Aynı girdi beynin prefrontal korteks gibi tamamen farklı süreçlerden sorumlu bir bölümüne verilseydi, sonuçlar çok daha az etkileyici olabilirdi.

Yazarlar, bir çalışma katılımcısının yaralanma veya işlev bozukluğu nedeniyle kaybettiği düşünülen bilişsel işlevleri mucizevi bir şekilde geri kazanması durumunda, beynin daha önce var olan ancak çok sessiz veya az kullanılan sinirsel bağlantılara veya işlevlere yaslanarak hesaplama kapasitesi eklediğini savunuyor.

Örneğin, bir fare, söz konusu bıyığı birbirine bağlayan sinirler koptuktan sonra bile bir bıyığını hareket ettirebiliyorsa, yazarlar, komşu bıyıklardaki sinirlerin her zaman hasarlı bıyığa ayarlanmış olmasının muhtemel olduğunu savunuyor. Yeniden kablolama gerekmiyor!

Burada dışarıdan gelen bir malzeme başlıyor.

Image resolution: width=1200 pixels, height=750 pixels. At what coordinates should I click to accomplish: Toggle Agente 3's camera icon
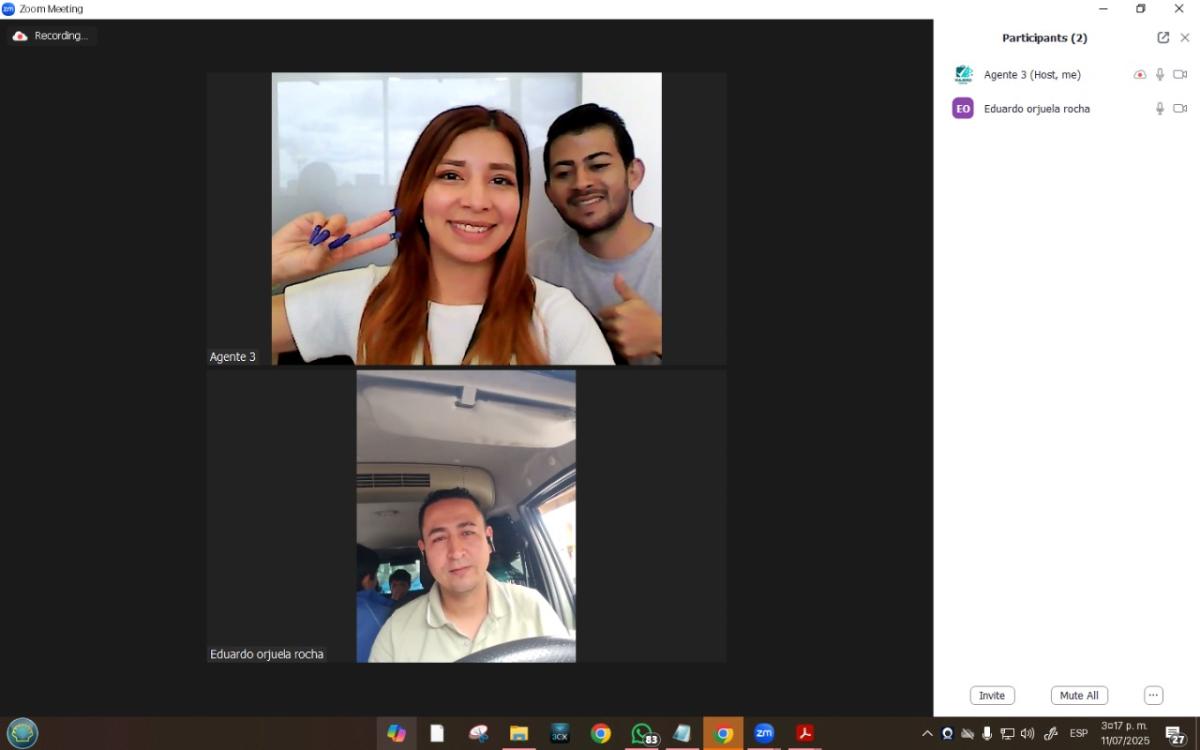(1180, 75)
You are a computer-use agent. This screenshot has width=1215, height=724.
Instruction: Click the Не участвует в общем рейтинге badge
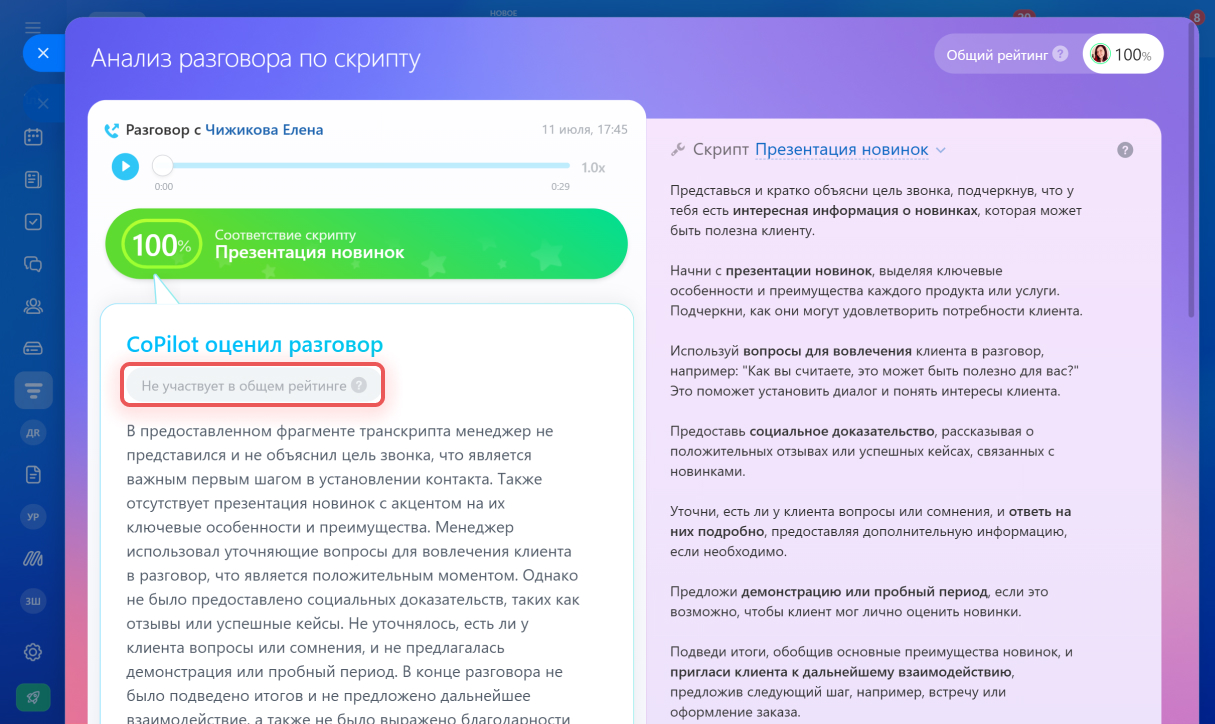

Benzer şekilde, yeni doğan yavru kedilerin bir gözü geçici olarak kapatıldığında, bu aktif gözü güçlendirmiş ve kullanılamayan gözü zayıflatmış ve ikinci göz açıldığında bazı "çok sakar yavru kediler" ortaya çıkmıştır.

Ancak bu, beynin yeniden düzenlendiğini göstermez. Nöronların başlangıçta her iki gözden gelen girdilere duyarlı olması ve bir göz kullanılamadığında "kazancın" artması muhtemeldir.

Yazarlar, beynin bir kısmı daha önce hiç yapmadığı bir şeyi yapıyormuş gibi görünüyorsa, bunun sadece beynin ilk etapta bu ek yeteneğe sahip olduğunu bilmediğimiz gerçeğinden kaynaklanan bir yanılsama olabileceğini öne sürüyor.

Araştırmacılar ayrıca beynin kullanılmayan nöronları 'devraldığından' ve onları başka işlevleri yerine getirmek üzere 'yeniden düzenlediğinden' de şüphe ediyor.

Örneğin, doğuştan kataraktlı (doğuştan kör olan) çocukların görme yetileri ameliyattan hemen sonra geri kazanılabiliyor.

Yazarlar, "Eğer görsel korteks yeni işlevleri desteklemek için yeniden tahsis edilirse, o zaman görsel girdinin restorasyonunun boşuna olacağı (ya da en azından yeniden yapılanmanın önemli ölçüde tersine çevrilmesini gerektireceği) sonucu çıkar" diye yazıyor.

"Ancak durum böyle değildir. Çocuklar sadece bazı görsel bilgileri hemen algılamakla kalmıyor, görsel yanılsamalara karşı da duyarlılık gösteriyorlar."

Beyin sandığımızdan çok daha fazla birbirine bağlı ve "bulanık" olsa da, Makin ve Krakauer beynin farklı bölümlerinin belirli işlevleri yerine getirmeye yazgılı olduğunu ve erken gelişimde bile bu temel "mimari" veya "plandan" sapmanın mümkün olmadığını savunuyor.

Makin, "Beynin yeniden yapılandırma yeteneği pek çok kez 'mucizevi' olarak tanımlandı – ama biz bilim insanıyız, sihre inanmıyoruz" diyor.

"Gördüğümüz bu şaşırtıcı davranışların temelinde sıkı çalışma, tekrarlama ve eğitim yatıyor, beynin kaynaklarının sihirli bir şekilde yeniden atanması değil."